El alcance de la sentencia también está relacionado con las distintas finalidades que tuvo el secuestro dentro de las Farc. La JEP documentó que la privación de la libertad fue utilizada para obtener recursos mediante extorsiones, ejercer control territorial, presionar por intercambios de miembros de la Fuerza Pública y alcanzar objetivos políticos y militares.

La magnitud de los hechos reconocidos explica por qué la decisión constituye un momento crucial para las víctimas. Durante años, miles de familias reclamaron información sobre sus seres queridos, exigieron reconocimiento de lo ocurrido y esperaron que los responsables de la política de secuestro respondieran ante la justicia.

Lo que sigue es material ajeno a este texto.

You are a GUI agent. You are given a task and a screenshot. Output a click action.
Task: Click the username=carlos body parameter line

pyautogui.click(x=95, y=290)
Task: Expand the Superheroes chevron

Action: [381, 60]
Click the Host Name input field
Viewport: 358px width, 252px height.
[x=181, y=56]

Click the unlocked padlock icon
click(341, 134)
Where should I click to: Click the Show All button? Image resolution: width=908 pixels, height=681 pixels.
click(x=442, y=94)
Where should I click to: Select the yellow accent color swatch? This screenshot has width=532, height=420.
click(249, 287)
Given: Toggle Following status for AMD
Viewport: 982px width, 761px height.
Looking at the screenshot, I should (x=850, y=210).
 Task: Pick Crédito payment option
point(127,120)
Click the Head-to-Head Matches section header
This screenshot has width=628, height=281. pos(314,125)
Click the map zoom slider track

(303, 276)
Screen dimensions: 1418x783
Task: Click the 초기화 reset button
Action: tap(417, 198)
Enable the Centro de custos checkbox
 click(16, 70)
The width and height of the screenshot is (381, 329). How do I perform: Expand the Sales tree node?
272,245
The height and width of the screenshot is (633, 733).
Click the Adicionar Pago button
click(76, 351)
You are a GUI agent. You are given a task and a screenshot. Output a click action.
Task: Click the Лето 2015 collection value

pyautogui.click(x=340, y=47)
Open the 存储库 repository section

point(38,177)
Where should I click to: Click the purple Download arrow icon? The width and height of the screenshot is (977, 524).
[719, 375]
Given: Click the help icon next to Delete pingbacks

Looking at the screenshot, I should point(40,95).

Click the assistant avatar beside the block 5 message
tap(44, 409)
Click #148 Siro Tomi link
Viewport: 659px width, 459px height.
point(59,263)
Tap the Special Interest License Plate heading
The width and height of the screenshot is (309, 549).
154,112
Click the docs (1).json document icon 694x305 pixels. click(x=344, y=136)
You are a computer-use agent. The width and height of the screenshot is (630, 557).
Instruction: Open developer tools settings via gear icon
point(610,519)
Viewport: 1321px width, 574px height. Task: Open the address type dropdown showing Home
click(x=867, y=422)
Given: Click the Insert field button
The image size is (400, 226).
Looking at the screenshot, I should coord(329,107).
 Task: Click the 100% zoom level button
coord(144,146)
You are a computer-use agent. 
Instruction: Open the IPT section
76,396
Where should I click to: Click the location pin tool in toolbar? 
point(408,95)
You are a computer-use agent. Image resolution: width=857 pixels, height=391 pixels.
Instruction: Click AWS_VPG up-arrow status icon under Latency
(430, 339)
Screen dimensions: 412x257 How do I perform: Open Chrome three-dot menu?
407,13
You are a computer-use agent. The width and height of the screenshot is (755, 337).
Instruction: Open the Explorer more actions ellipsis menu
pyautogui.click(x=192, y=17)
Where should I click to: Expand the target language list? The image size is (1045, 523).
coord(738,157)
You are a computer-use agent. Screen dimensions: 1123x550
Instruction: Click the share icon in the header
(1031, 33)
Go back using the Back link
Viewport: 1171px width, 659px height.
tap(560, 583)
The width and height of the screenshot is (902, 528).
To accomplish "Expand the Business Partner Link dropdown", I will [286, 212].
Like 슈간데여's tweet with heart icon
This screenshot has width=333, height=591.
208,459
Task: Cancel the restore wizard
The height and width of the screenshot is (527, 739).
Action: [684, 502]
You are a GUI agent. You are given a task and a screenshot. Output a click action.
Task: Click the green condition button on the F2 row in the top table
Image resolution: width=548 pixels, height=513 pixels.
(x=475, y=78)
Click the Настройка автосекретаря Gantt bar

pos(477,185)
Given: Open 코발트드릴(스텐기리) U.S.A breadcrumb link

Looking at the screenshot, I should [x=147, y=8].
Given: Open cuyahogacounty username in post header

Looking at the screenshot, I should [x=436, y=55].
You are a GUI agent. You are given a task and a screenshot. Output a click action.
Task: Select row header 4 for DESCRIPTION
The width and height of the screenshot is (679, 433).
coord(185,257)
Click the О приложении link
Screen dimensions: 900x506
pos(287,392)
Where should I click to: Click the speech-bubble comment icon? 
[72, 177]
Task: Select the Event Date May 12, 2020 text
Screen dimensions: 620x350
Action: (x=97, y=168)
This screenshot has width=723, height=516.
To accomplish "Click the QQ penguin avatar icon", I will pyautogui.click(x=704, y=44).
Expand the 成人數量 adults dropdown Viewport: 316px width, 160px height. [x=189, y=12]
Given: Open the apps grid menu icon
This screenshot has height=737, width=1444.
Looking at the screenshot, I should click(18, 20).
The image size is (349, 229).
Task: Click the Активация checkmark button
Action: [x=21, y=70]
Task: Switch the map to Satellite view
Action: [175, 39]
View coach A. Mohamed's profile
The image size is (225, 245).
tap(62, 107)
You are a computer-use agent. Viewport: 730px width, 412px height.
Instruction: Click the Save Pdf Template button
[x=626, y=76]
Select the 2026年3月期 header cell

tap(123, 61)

La aceptación de las sanciones también vuelve a poner en el centro la naturaleza de la justicia transicional colombiana. Mientras sus defensores destacan que los responsables reconocieron los hechos y deberán contribuir a la reparación, sus críticos cuestionan que una política que afectó a más de 21.000 personas pueda terminar en sanciones restaurativas de un máximo de ocho años.

Esa discusión parte, sin embargo, de una diferencia fundamental frente a la justicia ordinaria. La JEP fue diseñada para ofrecer sanciones diferenciadas a quienes reconocieran verdad y responsabilidad. Por eso, la aceptación de los hechos tiene consecuencias jurídicas distintas a las que tendría un proceso en el que el acusado negara su responsabilidad y posteriormente fuera condenado.

El sistema también contempla una respuesta más severa para quienes no reconozcan responsabilidad y sean declarados culpables después de un juicio adversarial. En esos casos pueden imponerse penas ordinarias de prisión, lo que demuestra que las sanciones restaurativas están vinculadas al reconocimiento de verdad y responsabilidad.

La decisión deja ahora un reto considerable para la JEP: vigilar que los siete antiguos comandantes cumplan efectivamente las sanciones. La eficacia de la sentencia no dependerá solamente de su publicación, sino de que los proyectos restaurativos produzcan resultados verificables y tengan un impacto real sobre las víctimas.

También será determinante el cumplimiento de las obligaciones relacionadas con la verdad. Para las familias de personas desaparecidas, por ejemplo, una reparación efectiva no se limita a una sanción contra los antiguos comandantes: implica conocer qué ocurrió, dónde están sus familiares y, cuando sea posible, recuperar sus restos y garantizarles una sepultura digna.

La sentencia, por tanto, abre una nueva etapa. Después de años de investigaciones, reconocimientos y contrastación de testimonios, los siete exjefes del último Secretariado aceptaron las sanciones por una política que dejó decenas de miles de víctimas. Ahora comienza la fase en la que la justicia transicional deberá demostrar si esas sanciones pueden traducirse en verdad, reparación y acciones concretas para quienes padecieron el secuestro.

El caso deja además una pregunta que seguirá acompañando a la JEP: ¿puede una sanción restaurativa de hasta ocho años responder proporcionalmente a una política que produjo 21.936 secuestros y graves privaciones de la libertad? La respuesta dependerá, en buena medida, de cómo se ejecuten las sanciones y de lo que las víctimas reciban a cambio de ese reconocimiento de responsabilidad.